Quoique Ingwe soit écrit en un seul movement et se joue sans interruption, on distingue huit sections (marquées sur cet enregistrement par huit plages), chacune au caractère clairement défini, soulignant souvent certains aspects techniques de la guitare. Les affiliations rock sont immédiatement apparentes dans la première section, substantielle: l’allure ascendante du motif initial et les fréquentes excursions virtuoses dans les registres stratosphériques de la guitare ont toute l’extase douloureuse du solo psychédélique classique, alors que les descentes vers le grave et les accords ‘power chord’ distordus ne nient nullement leur influence ‘heavy metal’.

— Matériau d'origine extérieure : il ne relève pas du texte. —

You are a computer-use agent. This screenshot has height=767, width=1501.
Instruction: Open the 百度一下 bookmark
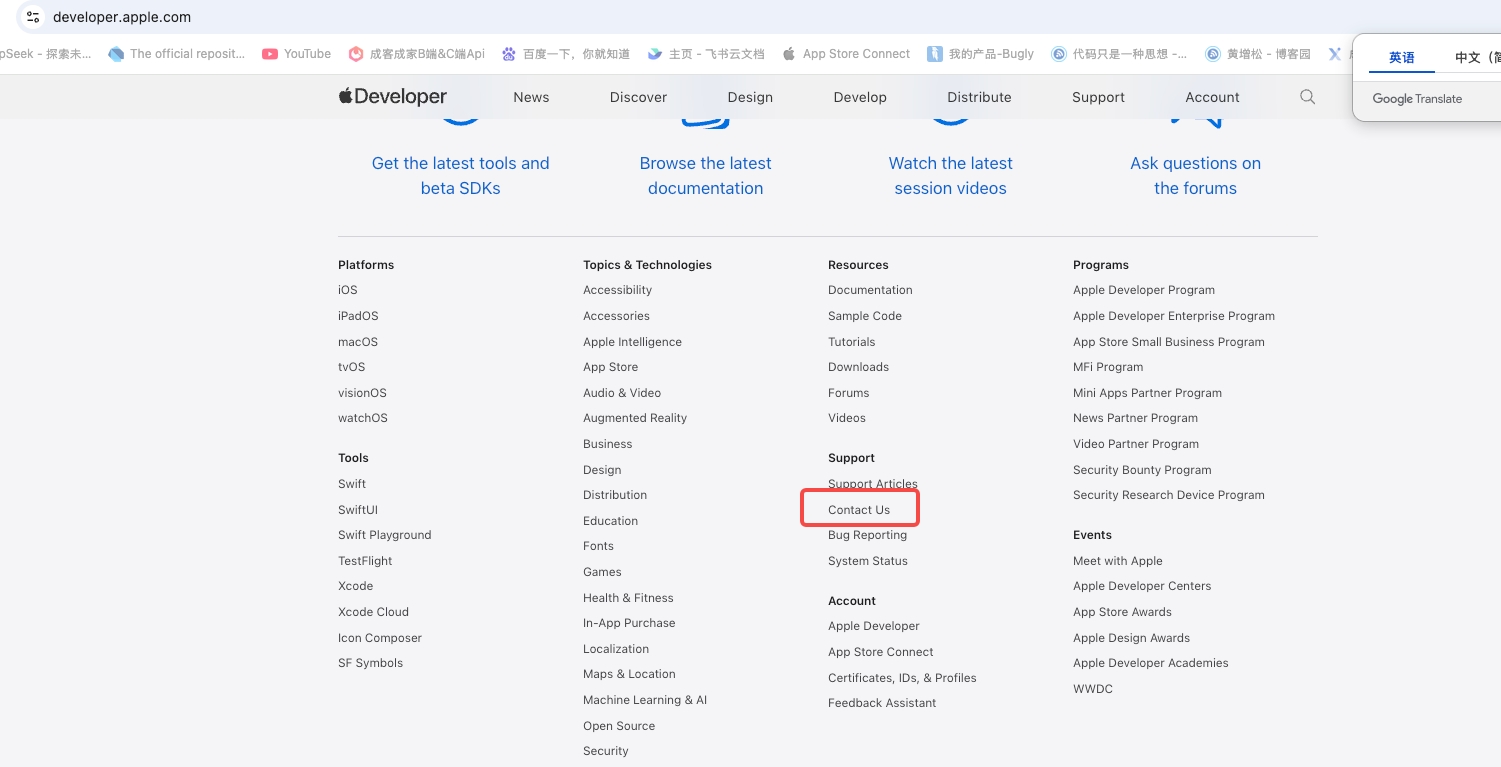566,54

La deuxième partie est en contraste absolu avec la première: toute en douceur (marquée “désolé et solitaire” au départ), elle est d’une tendre mélancolie, ponctuée à un certain point par une séquence d’accords lents et doux (“comme des piliers, austère, avec un sentiment de révérence”). Tout sens du temps qui s’écoule semble ici suspendu. Cependant, après une courte introduction “voilée, murmurée”, où le guirariste frotte la corde du bas avec la chair du doigt, la troisième partie introduit des séquences de notes courtes inexorablement répétées (“martelées”), liées à de longues vagues de crescendos/diminuendos et des micro-glissandos agonisants de lenteur. Après un interlude aigu, éthéré, où le bord du plectre de la guitare est tapé contre la corde du haut, une quatrième section voit le retour, encore plus extrême, aux vagues de glissandos “martelés”, quoiqu’avec des figures chuchotées, “furtives” à la fin des diminuendos.

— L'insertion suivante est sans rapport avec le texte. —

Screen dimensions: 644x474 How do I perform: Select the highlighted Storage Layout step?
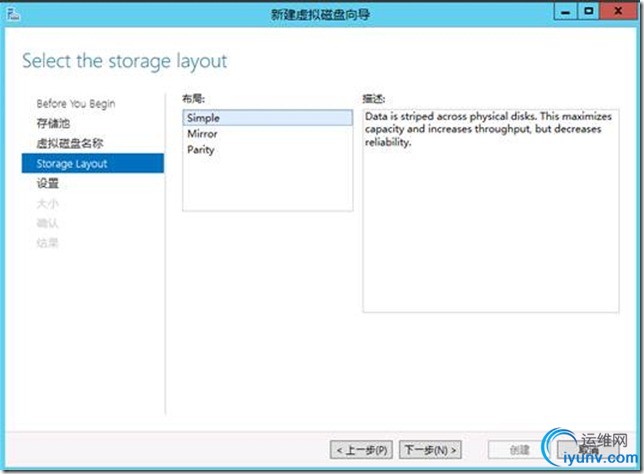(x=93, y=163)
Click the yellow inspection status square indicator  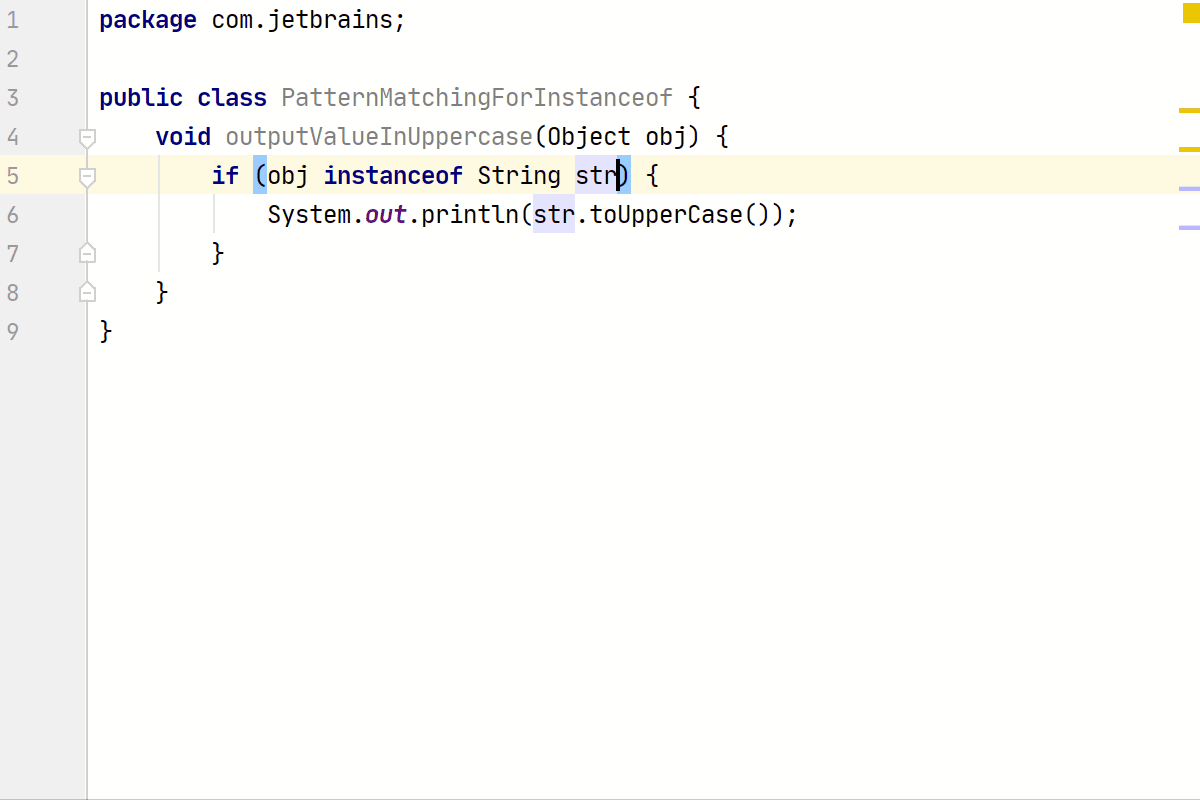[x=1190, y=13]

La cinquième section introduit une nouvelle technique: le “e-bow” est un gadget électronique qui maintient la corde en vibration sans être pincée, un peu à la façon d’un archet de violon. Cet “archet électronique” est utilisé ici en conjonction avec le dispositif “bottleneck” permettant des glissandos continus. Au départ, cette musique “fragile, voilée”, toute en doux glissandos étroits, semble promettre encore une oasis de calme, mais celle-ci est brutalement interrompue par une soudaine éruption fortississimo de glissements et de grattements “monstrueux”. Ce n’est que la sixième partie, toutefois, qui constitue l’apocalypse à proprement dire. D’une certaine manière, on pourrait parler d’une “récapitulation”, le matériau du début de l’oeuvre étant ici réintroduit. Mais on est loin d’une simple formule de structure: dans un sens, l’effet produit rappelle la récapitulation écrasante, après le calme, du “motif du destin’ initial dans le premier mouvement de la Quatrième Symphonie de Tchaïkovski. Les figures et accords du commencement se voient ici tordus vers un niveau encore plus élevé de tension et de déchirure, sans aucune connotation d’extase cette fois-ci. Une longue séquence d’accords massifs (“comme un gigantesque mur sonore”) mène à un passage improvisé d’environ deux minutes qui, loin d’être relaxation, demande au guitariste (qui joue déjà depuis quarante minutes) de se dépasser complètement. Des moments de réminiscence du début de l’oeuvre et du motif initial servent de transition vers une septième section, introduisant une technique guitaristique de plus: accords pincés avec la pédale de volume à zéro, et qui n’émergent que lorsque le niveau sonore est réélevé. Entre les accords, rappel d’autres motifs antérieurs. La dernière partie commence par un retour des sons frottés de la troisième section et pourrait faire croire à une fin en douceur. Tout au contraire, Ingwe se termine sur une séquence de 49 notes martelées, de plus en plus sauvages (“comme un battement de coeur infernal”), au cours desquelles la corde de mi grave est désaccordée vers le bas à tel point que la hauteur du son n’est plus perceptible. C’est la descente finale dans la poussière post-apocalyptique, le dernier coup de marteau étant cruellement étouffé.